• Required work:
Quote each of the rows below verbatim, preserving every character, space, and line break.

——

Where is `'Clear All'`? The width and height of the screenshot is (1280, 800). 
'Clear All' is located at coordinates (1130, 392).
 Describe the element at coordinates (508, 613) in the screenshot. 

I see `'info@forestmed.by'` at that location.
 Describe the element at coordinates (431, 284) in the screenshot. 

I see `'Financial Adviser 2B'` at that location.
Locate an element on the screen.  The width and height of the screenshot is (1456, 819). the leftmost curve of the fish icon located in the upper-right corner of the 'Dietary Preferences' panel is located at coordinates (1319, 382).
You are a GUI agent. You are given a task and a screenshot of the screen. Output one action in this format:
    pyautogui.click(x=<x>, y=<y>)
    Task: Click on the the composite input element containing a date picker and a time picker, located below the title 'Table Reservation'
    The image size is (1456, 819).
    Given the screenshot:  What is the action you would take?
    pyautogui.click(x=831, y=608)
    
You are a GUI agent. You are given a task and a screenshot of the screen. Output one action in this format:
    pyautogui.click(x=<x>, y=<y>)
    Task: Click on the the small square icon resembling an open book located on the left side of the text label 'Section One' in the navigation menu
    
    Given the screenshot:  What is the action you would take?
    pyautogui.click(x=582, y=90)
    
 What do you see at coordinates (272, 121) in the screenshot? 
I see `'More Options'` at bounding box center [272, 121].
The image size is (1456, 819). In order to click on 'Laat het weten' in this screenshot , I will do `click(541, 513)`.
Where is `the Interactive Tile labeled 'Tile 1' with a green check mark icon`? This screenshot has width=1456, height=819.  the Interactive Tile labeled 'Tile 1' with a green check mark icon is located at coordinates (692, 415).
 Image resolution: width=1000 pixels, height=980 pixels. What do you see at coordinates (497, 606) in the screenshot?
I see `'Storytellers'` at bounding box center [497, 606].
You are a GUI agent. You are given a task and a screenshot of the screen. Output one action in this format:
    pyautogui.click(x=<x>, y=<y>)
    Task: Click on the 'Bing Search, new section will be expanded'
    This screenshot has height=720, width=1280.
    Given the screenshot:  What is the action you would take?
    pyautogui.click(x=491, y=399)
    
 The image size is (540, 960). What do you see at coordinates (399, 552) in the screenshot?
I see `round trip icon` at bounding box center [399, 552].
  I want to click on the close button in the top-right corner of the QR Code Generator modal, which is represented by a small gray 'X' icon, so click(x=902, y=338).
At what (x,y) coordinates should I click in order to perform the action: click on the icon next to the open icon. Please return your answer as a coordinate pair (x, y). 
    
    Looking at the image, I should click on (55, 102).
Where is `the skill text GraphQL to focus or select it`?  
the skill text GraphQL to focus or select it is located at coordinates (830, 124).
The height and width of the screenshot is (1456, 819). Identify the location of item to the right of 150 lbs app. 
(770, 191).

——

• Task result:
Where is `'Clear All'`? The width and height of the screenshot is (1280, 800). 
'Clear All' is located at coordinates (1130, 392).
 Describe the element at coordinates (508, 613) in the screenshot. 

I see `'info@forestmed.by'` at that location.
 Describe the element at coordinates (431, 284) in the screenshot. 

I see `'Financial Adviser 2B'` at that location.
Locate an element on the screen.  The width and height of the screenshot is (1456, 819). the leftmost curve of the fish icon located in the upper-right corner of the 'Dietary Preferences' panel is located at coordinates (1319, 382).
You are a GUI agent. You are given a task and a screenshot of the screen. Output one action in this format:
    pyautogui.click(x=<x>, y=<y>)
    Task: Click on the the composite input element containing a date picker and a time picker, located below the title 'Table Reservation'
    The image size is (1456, 819).
    Given the screenshot:  What is the action you would take?
    pyautogui.click(x=831, y=608)
    
You are a GUI agent. You are given a task and a screenshot of the screen. Output one action in this format:
    pyautogui.click(x=<x>, y=<y>)
    Task: Click on the the small square icon resembling an open book located on the left side of the text label 'Section One' in the navigation menu
    
    Given the screenshot:  What is the action you would take?
    pyautogui.click(x=582, y=90)
    
 What do you see at coordinates (272, 121) in the screenshot? 
I see `'More Options'` at bounding box center [272, 121].
The image size is (1456, 819). In order to click on 'Laat het weten' in this screenshot , I will do `click(541, 513)`.
Where is `the Interactive Tile labeled 'Tile 1' with a green check mark icon`? This screenshot has width=1456, height=819.  the Interactive Tile labeled 'Tile 1' with a green check mark icon is located at coordinates (692, 415).
 Image resolution: width=1000 pixels, height=980 pixels. What do you see at coordinates (497, 606) in the screenshot?
I see `'Storytellers'` at bounding box center [497, 606].
You are a GUI agent. You are given a task and a screenshot of the screen. Output one action in this format:
    pyautogui.click(x=<x>, y=<y>)
    Task: Click on the 'Bing Search, new section will be expanded'
    This screenshot has height=720, width=1280.
    Given the screenshot:  What is the action you would take?
    pyautogui.click(x=491, y=399)
    
 The image size is (540, 960). What do you see at coordinates (399, 552) in the screenshot?
I see `round trip icon` at bounding box center [399, 552].
  I want to click on the close button in the top-right corner of the QR Code Generator modal, which is represented by a small gray 'X' icon, so click(x=902, y=338).
At what (x,y) coordinates should I click in order to perform the action: click on the icon next to the open icon. Please return your answer as a coordinate pair (x, y). 
    
    Looking at the image, I should click on (55, 102).
Where is `the skill text GraphQL to focus or select it`?  
the skill text GraphQL to focus or select it is located at coordinates (830, 124).
The height and width of the screenshot is (1456, 819). Identify the location of item to the right of 150 lbs app. 
(770, 191).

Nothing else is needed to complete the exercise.